When New Haven began distributingidentity cards to residents this summer, the goal was to provide a simple means for everyone to take advantage of city services and economic opportunities like bank accounts and job openings.

The Elm City Resident Card cannot transform city management or give opportunity to everyone. But Mayor John DeStefano hoped that the card would give some invisible souls some access to city services, bank accounts, and employment opportunities.

Mr. DeStefano hoped to improve the city’s mood as well. Immigrants faced attacks from predators who knew they could not open bank accounts and so had to carry cash. A larger environment of resentment fostered “a lack of civility and order in our community,” Mr. DeStefano said.

The ID card has become a symbol of welcome to immigrants in New Haven. New York, San Francisco, and Washington State are considering using the New Haven model for ID cards.

Symbols, though, carry different messages to different groups. As the zoologist Desmond Morris has noted, “even the thumbs-up gesture is an obscene one in some parts of the world.” New Haven’s ID card angered activists on both right and left, suggesting there’s some merit in this symbolic gesture.

Activists for border control started a mock campaign to convince illegal immigrants to flock to New Haven. The president of the Americans for Legal Immigration, William Gheen, says New Haven is committing a felony by helping illegals to get social services. “Let a few thousand more go there and use their [social] services until New Haven needs to ask for federal assistance,” he said.

On the left, critics have charged that New Haven is inviting cruel roundups of illegal aliens and abuses of privacy. Just days after New Haven passed the ID legislation, agents from the U.S. Customs and Immigration Enforcement rounded up 32 New Haven residents. Many of those arrested were wanted for deportation.

An organizer for Junta for Progressive Action in the Latino neighborhood of Fair Haven, Kica Matos, pushed for the cards when immigrants were targeted for attacks, abused by slumlords, and excluded from school and other programs. Without some form of ID, aliens were invisible.

The galvanizing event was the stabbing death of a Mexican man named Manuel Santiago, who was living in New Haven legally. After he cashed a paycheck from his maintenance job, he was attacked by a robber. When Santiago struggled, he was killed.

Like many small and mid-sized communities, New Haven has become a destination for immigrants, both legal and illegal. Mr. DeStefano estimates that 10% of the city’s 120,000 residents are undocumented. Most come from Latin America. Managing those newcomers is impossible without some system to track them. Hence the ID cards.

So far, 3,000 people have obtained the cards. Aliens were the original inspiration, but the cards are available to all New Haven residents. Residents can use the cards for all kinds of city services

— getting parking cards, going to Lighthouse Point Park, using the public libraries. Two banks have accepted the cards for opening accounts. Many employers also accept the cards.

An alderman who voted for the ID cards, Frances Clark, says she is “amazed” at how many everyday activities require ID. “I took an Amtrak to the ferry at New London to go to Long Island,” she says. “I needed an ID for both. I never paid attention to how many things — basic things — you need an ID for. It’s terrible not to be able to identify yourself.”

Useful as they can be, ID badges and cards have posed difficult questions throughout history. In 1370, English paupers were required to “wear a sign” to demonstrate their right to beg for money or scraps of food. By the early 1800s, when the badges were thoroughly stigmatized, England revoked the requirement.

-- -- --

According to the New Haven ID card text, how many people have obtained the cards so far? Please answer in one sentence. The data is separate material, unrelated to the New Haven ID card text.

→ **DATA PROVIDED**:
-- -- --

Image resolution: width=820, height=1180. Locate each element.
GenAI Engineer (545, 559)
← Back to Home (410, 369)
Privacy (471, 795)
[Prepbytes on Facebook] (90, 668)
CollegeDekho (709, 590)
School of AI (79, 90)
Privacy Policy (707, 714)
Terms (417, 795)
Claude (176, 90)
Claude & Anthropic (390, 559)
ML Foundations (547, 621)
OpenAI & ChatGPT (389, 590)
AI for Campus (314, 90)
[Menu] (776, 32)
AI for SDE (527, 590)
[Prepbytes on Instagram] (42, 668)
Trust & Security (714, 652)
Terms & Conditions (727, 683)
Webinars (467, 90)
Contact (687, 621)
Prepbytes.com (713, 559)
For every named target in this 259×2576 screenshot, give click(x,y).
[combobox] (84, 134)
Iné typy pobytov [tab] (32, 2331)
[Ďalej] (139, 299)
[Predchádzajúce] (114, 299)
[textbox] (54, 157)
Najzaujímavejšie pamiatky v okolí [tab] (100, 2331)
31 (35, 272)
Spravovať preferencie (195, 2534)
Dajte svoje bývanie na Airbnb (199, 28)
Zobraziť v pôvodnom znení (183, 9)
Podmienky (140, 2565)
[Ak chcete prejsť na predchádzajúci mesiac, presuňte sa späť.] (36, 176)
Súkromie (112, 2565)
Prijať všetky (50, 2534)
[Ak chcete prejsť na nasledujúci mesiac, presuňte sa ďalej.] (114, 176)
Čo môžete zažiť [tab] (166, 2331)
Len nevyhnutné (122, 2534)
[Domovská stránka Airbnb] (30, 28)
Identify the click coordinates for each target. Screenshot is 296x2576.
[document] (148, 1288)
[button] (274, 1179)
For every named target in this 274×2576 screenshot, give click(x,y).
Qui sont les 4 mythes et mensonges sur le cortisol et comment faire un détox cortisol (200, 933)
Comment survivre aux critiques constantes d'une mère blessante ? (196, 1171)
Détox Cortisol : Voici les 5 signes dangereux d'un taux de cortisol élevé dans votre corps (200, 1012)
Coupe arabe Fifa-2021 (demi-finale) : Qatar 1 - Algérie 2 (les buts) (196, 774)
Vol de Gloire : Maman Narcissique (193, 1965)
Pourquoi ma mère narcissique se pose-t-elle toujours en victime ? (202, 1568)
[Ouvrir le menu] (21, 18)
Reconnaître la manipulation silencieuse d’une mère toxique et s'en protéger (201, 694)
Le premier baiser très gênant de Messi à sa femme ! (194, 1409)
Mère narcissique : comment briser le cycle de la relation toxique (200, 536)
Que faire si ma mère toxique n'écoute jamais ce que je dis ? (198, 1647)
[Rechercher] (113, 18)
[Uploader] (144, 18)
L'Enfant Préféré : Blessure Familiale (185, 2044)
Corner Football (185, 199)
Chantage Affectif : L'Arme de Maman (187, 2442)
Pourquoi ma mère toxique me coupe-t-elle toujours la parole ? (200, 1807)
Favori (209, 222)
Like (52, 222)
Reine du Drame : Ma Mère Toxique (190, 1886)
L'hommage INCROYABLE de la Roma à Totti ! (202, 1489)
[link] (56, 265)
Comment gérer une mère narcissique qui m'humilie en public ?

-- -- --

→ **ANSWER TO THIS TASK**:
So far, 3,000 people have obtained the cards.